Parmi les sages d’Israël, l’originalité de Jésus est de mettre sur le même plan l’amour du prochain et l’amour de Dieu. « Ce qui donne à l’amour de Dieu sa vérité et sa crédibilité, c’est l’amour d’autrui », complète Daniel Marguerat. En cas de conflit avec certaines prescriptions de la loi, ce double commandement va prédominer. Tout cela est exemplaire dans les nombreux récits de guérisons que Jésus opère le jour du sabbat. Pour l’homme de Nazareth, la transgression du sabbat pour guérir un paralytique s’impose à cause du double commandement. « C’est d’une audace folle, affirme le professeur de Nouveau Testament. L’apôtre Paul, qui est le plus grand interprète de Jésus au Ier siècle, l’a bien compris, lui qui affirme que la Thora est accomplie, sous-entendu les 613 commandements, par l’amour du prochain. » Et cet amour ne se limite pas aux compatriotes. Il englobe l’ennemi (Matthieu 5.43-45). « Jésus fait donc éclater toute limitation dans la définition du prochain, au nom du Dieu qui fait pleuvoir et qui fait luire son soleil sur tous les humains. »

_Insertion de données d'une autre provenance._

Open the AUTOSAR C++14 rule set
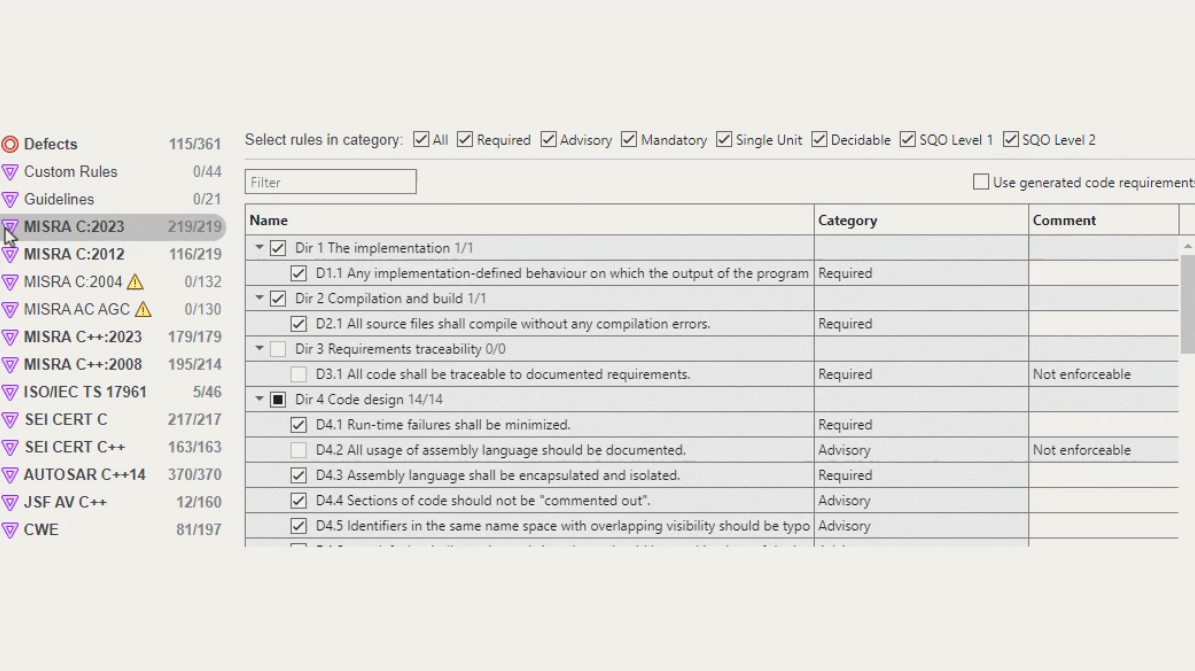tap(85, 475)
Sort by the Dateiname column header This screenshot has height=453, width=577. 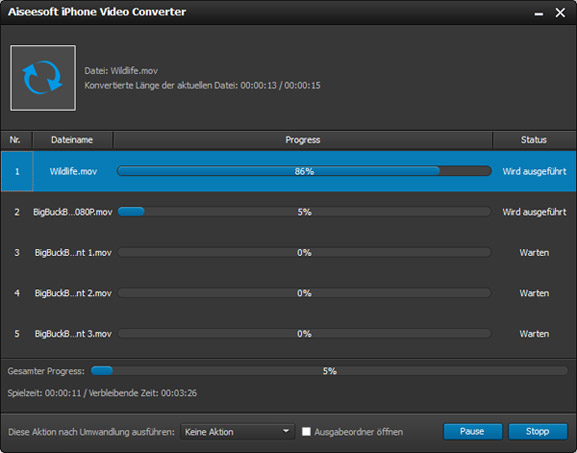tap(72, 140)
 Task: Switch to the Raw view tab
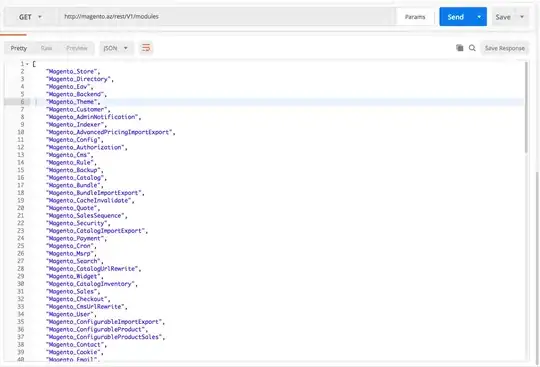pyautogui.click(x=46, y=48)
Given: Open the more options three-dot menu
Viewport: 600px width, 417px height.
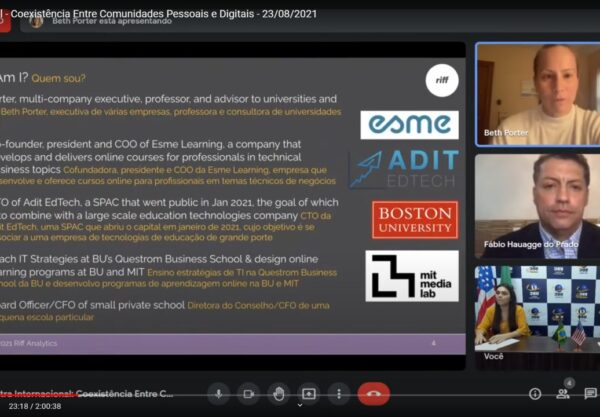Looking at the screenshot, I should pos(339,394).
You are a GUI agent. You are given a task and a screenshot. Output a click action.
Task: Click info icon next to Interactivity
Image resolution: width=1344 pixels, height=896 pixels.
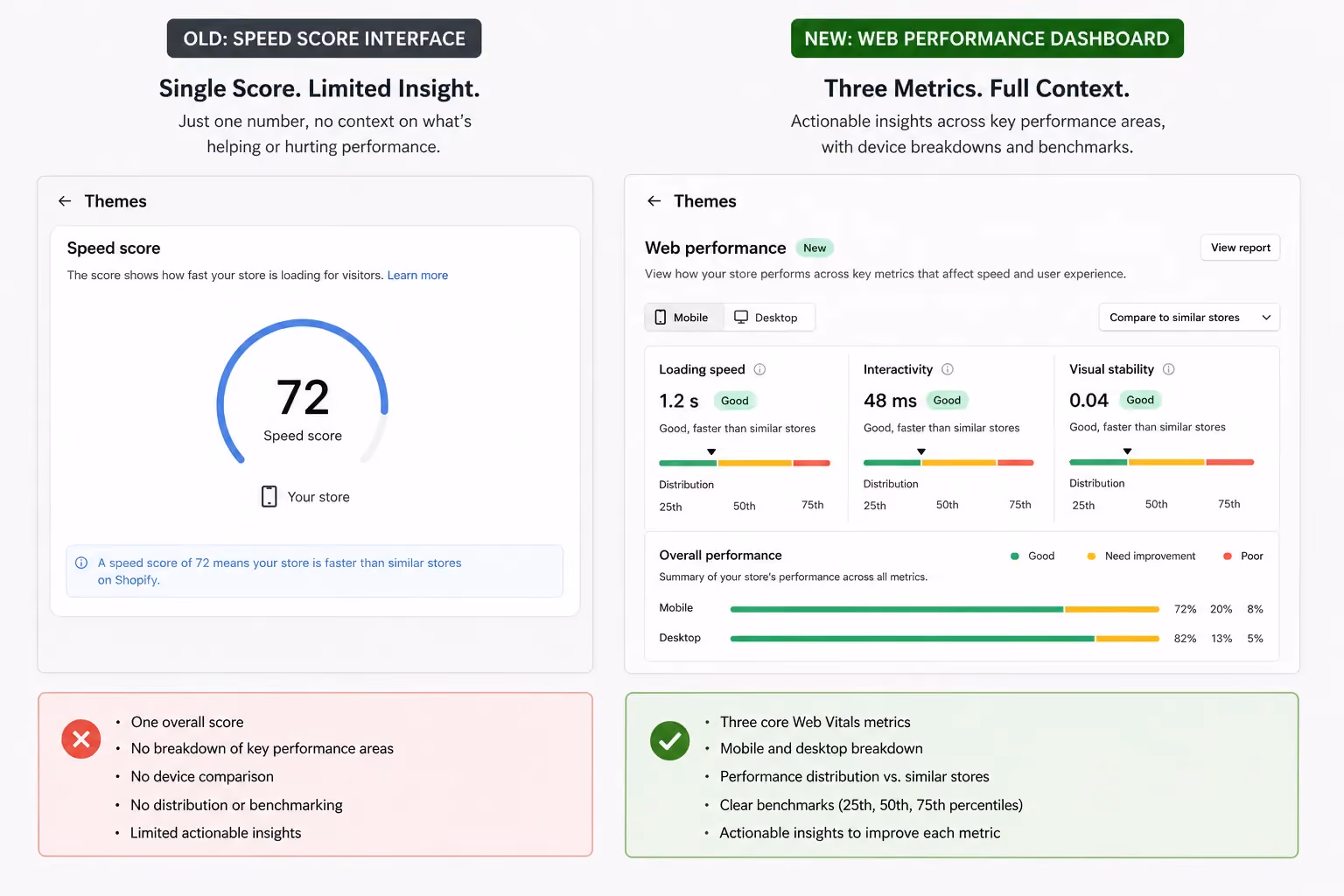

De la créativité pour sortir du cycle de la violence
En prônant l’amour de l’ennemi, en demandant de tendre la joue gauche à celui qui frappe la droite, Jésus invalide la loi du talion. « Il détruit le système du « Œil pour œil, dent pour dent » et invite à ne pas résister au méchant. L’homme de Nazareth a compris que la loi du talion n’arrêtait pas la violence, mais qu’elle l’entretenait. » La seule manière d’enrayer la spirale de la violence entre nous, c’est de ne pas répondre à la violence par la violence, et d’inventer autre chose. Jésus invite à être créatif. À poser un geste qui va protester contre le tort subi, sans engendrer de violence. « Le disciple de Jésus rend ainsi visible le Royaume de Dieu en montrant qu’il vit d’autres valeurs que celle de la réponse à la violence par la violence. » L’histoire humaine montre que la riposte guerrière ne fait qu’engendrer de la cruauté, de l’injustice et de la violence, alors que des initiatives de réconciliation sont des réponses qui ouvrent à un avenir.
« Il s’agit d’un art de vivre auquel parfois je peux répondre, parfois pas parce que c’est trop difficile ! Cette sagesse me permet en tout cas d’exposer ma vie à Dieu et de montrer les valeurs dont je vis. »
Avant tout une sagesse relationnelle
Pour Daniel Marguerat, Jésus s’offre à nous aujourd’hui comme maître de sagesse, dans un contexte où les quêtes en la matière sont nombreuses. « Mais il y a une particularité à la sagesse que propose Jésus de Nazareth, complète le professeur de Nouveau Testament. La sagesse de Dieu mise en avant par Jésus est avant tout relationnelle. Il s’agit de vivre dans le monde avec l’autre… et pour l’autre ! »
Serge Carrel
Notes
1 Daniel Marguerat, Vie et destin de Jésus de Nazareth, Paris, Seuil, 2019, 410 p.
2 « ‘Jésus, maître de sagesse’ avec Daniel Marguerat », Jésus en portraits, un podcast de Radio R et du FREE COLLEGE.